(Collection entries)
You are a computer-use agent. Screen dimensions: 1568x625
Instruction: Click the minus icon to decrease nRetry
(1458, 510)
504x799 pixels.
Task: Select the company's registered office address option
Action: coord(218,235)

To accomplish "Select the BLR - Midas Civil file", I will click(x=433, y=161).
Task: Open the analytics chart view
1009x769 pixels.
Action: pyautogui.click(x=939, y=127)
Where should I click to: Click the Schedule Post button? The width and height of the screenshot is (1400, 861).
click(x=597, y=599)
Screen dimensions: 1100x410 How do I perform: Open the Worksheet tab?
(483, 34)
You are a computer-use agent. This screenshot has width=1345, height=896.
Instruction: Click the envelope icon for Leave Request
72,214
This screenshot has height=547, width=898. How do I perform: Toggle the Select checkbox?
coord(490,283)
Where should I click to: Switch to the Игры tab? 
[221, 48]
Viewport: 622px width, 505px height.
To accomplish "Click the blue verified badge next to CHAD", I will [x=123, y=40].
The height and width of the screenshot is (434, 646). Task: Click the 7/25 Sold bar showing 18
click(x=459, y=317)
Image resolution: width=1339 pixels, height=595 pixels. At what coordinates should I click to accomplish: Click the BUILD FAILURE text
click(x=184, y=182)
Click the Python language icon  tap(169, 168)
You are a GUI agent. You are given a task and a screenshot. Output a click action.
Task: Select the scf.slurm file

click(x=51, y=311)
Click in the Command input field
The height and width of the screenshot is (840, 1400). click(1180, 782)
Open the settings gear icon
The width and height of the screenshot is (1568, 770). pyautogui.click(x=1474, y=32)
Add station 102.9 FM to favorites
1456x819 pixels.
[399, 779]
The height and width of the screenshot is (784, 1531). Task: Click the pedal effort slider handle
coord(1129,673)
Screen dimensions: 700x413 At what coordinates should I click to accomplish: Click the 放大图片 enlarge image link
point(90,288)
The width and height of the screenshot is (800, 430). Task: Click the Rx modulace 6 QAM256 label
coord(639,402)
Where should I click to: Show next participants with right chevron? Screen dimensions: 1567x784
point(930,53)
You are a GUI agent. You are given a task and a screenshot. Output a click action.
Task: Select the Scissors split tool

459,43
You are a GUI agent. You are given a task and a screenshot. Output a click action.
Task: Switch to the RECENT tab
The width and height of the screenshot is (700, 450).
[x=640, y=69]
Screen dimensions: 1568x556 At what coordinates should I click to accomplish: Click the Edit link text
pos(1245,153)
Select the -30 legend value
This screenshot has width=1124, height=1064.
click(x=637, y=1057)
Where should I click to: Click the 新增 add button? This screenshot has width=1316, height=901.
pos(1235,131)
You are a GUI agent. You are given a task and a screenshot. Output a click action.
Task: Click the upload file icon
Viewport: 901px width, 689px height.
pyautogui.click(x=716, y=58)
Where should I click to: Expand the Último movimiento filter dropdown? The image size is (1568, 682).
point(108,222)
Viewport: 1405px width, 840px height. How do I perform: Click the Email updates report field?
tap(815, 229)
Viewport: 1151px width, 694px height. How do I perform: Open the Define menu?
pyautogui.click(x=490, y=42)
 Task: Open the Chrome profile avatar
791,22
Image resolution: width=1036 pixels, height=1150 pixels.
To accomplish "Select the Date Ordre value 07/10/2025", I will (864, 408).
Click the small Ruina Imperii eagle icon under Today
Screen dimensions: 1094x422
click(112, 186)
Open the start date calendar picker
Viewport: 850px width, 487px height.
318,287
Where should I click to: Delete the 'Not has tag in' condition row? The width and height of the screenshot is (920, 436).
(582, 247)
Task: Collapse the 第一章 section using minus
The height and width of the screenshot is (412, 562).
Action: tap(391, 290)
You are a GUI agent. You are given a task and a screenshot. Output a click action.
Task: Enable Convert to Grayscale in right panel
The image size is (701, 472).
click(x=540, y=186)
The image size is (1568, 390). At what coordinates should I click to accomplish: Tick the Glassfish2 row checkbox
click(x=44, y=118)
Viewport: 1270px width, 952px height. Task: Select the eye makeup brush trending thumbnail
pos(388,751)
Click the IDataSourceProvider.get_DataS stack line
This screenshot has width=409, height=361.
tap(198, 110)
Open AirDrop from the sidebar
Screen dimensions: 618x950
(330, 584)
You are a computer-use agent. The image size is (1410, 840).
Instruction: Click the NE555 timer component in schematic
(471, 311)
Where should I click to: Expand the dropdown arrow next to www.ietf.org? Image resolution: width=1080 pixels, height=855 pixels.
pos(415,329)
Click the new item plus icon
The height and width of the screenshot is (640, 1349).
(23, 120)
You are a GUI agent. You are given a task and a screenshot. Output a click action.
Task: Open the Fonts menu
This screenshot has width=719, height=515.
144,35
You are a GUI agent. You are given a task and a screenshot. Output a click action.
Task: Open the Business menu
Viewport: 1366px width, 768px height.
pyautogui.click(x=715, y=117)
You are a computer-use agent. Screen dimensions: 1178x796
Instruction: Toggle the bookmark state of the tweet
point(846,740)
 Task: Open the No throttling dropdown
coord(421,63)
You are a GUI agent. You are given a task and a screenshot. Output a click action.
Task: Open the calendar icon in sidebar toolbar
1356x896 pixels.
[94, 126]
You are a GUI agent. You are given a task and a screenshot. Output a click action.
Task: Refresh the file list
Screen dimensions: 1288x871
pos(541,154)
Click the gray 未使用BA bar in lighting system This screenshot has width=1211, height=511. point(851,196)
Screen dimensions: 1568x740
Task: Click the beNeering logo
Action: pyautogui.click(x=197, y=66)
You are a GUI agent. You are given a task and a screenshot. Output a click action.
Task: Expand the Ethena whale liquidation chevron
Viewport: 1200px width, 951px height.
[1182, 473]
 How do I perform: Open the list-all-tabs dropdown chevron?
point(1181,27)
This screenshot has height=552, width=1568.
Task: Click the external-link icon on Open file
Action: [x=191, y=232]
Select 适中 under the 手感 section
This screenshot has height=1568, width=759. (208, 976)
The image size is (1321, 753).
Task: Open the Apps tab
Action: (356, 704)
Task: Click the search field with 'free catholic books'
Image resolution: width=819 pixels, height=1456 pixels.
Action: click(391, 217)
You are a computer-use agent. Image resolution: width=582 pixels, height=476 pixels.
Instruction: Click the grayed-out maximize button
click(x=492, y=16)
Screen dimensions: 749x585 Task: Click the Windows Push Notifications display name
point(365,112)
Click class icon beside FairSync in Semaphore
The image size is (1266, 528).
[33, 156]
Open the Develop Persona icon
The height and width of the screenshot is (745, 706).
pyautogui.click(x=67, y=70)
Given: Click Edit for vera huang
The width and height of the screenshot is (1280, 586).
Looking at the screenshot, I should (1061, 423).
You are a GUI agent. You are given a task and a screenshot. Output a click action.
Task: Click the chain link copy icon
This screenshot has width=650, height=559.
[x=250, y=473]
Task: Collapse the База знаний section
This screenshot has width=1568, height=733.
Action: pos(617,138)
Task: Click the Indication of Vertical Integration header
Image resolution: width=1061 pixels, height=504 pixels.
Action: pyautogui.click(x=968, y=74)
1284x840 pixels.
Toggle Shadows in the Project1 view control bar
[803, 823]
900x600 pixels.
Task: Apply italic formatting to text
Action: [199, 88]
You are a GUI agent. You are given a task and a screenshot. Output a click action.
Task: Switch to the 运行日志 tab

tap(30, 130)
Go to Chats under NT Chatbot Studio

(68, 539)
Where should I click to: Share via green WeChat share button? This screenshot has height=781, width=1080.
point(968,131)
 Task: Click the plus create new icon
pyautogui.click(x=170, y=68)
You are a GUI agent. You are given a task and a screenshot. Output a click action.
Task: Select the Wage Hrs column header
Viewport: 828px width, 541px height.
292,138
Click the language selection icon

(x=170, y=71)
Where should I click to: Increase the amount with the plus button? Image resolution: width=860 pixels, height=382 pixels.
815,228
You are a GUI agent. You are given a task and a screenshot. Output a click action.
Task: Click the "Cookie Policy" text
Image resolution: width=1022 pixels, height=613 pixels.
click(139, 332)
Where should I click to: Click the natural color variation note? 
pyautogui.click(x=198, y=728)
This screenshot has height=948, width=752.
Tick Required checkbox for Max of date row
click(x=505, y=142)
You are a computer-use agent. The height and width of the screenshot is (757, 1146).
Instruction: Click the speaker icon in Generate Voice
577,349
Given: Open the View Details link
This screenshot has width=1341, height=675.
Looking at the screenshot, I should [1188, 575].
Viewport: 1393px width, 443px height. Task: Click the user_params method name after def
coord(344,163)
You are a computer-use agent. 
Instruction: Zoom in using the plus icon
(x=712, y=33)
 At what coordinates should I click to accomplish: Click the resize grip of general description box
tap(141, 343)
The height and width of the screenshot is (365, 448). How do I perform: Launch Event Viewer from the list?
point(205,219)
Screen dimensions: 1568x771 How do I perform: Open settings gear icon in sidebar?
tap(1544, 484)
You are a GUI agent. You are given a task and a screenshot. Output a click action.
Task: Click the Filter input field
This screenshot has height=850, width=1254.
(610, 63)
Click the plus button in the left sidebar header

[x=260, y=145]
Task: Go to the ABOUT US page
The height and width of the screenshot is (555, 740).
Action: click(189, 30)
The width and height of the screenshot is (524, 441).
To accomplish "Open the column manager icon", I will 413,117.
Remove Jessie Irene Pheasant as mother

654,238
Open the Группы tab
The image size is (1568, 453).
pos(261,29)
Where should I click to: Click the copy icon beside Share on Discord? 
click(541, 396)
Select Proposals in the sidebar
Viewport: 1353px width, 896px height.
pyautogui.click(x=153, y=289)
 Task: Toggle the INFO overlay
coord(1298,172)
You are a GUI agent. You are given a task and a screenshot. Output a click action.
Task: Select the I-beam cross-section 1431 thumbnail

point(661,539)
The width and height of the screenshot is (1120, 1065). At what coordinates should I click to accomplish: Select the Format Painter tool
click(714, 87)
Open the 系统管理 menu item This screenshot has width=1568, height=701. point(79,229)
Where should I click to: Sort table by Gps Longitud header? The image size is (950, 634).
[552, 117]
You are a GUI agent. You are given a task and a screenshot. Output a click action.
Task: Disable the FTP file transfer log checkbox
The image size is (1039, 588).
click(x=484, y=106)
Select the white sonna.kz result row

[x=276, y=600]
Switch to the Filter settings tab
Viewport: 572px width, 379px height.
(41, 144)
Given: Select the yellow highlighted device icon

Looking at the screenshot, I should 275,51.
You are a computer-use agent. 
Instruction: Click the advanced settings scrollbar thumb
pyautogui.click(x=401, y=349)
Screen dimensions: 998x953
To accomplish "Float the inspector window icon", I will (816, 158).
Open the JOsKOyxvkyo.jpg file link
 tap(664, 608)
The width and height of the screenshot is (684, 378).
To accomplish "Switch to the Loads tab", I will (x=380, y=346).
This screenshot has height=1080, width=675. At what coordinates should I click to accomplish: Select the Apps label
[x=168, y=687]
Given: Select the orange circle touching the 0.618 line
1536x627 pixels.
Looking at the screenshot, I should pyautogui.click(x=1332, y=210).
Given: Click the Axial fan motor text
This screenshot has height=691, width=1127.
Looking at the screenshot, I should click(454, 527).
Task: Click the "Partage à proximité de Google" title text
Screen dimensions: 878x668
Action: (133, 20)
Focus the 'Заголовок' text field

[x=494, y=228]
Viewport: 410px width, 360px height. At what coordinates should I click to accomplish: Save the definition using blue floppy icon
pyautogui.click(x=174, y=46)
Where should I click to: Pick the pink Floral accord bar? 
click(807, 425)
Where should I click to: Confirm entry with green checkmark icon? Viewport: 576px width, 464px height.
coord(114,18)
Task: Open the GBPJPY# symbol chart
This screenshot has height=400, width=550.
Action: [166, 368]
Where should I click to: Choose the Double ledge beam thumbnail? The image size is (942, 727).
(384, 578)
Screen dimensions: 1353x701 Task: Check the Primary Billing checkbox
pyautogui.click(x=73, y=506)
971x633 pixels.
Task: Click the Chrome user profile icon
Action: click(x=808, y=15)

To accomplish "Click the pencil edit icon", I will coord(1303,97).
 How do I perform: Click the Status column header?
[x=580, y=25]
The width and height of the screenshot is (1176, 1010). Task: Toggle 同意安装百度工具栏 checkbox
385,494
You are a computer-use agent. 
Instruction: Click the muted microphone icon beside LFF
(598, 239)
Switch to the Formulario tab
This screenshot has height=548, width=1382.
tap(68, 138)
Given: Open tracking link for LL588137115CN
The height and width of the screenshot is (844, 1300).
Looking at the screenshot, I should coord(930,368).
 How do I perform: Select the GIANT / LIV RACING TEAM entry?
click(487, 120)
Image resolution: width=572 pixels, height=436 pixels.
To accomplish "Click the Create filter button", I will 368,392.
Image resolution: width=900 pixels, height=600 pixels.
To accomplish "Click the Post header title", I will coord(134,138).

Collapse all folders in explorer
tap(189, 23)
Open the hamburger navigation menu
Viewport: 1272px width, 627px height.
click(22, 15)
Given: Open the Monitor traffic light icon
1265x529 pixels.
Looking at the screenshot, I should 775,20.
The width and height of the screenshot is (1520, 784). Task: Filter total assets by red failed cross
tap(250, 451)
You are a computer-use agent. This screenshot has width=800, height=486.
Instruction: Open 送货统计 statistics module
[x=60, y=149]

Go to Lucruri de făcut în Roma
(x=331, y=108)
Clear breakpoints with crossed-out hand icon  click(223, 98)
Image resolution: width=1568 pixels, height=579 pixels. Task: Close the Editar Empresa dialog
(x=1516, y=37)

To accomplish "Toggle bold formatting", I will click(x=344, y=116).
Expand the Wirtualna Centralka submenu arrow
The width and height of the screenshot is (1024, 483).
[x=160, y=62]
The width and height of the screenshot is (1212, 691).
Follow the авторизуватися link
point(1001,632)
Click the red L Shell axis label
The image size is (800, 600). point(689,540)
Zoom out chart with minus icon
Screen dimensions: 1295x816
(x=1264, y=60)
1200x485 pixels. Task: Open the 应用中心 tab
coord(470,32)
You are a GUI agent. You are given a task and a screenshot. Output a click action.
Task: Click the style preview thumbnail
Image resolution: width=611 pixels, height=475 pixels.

● **What is expected**: Of the entries above, transcribe exactly those lines that fall between the line containing "The image size is (1039, 588)." and the line containing "Given: Click the Axial fan motor text", together with those two lines.

● **Solution to this exercise**:
The image size is (1039, 588).
click(x=484, y=106)
Select the white sonna.kz result row

[x=276, y=600]
Switch to the Filter settings tab
Viewport: 572px width, 379px height.
(41, 144)
Given: Select the yellow highlighted device icon

Looking at the screenshot, I should 275,51.
You are a computer-use agent. 
Instruction: Click the advanced settings scrollbar thumb
pyautogui.click(x=401, y=349)
Screen dimensions: 998x953
To accomplish "Float the inspector window icon", I will (816, 158).
Open the JOsKOyxvkyo.jpg file link
 tap(664, 608)
The width and height of the screenshot is (684, 378).
To accomplish "Switch to the Loads tab", I will (x=380, y=346).
This screenshot has height=1080, width=675. At what coordinates should I click to accomplish: Select the Apps label
[x=168, y=687]
Given: Select the orange circle touching the 0.618 line
1536x627 pixels.
Looking at the screenshot, I should pyautogui.click(x=1332, y=210).
Given: Click the Axial fan motor text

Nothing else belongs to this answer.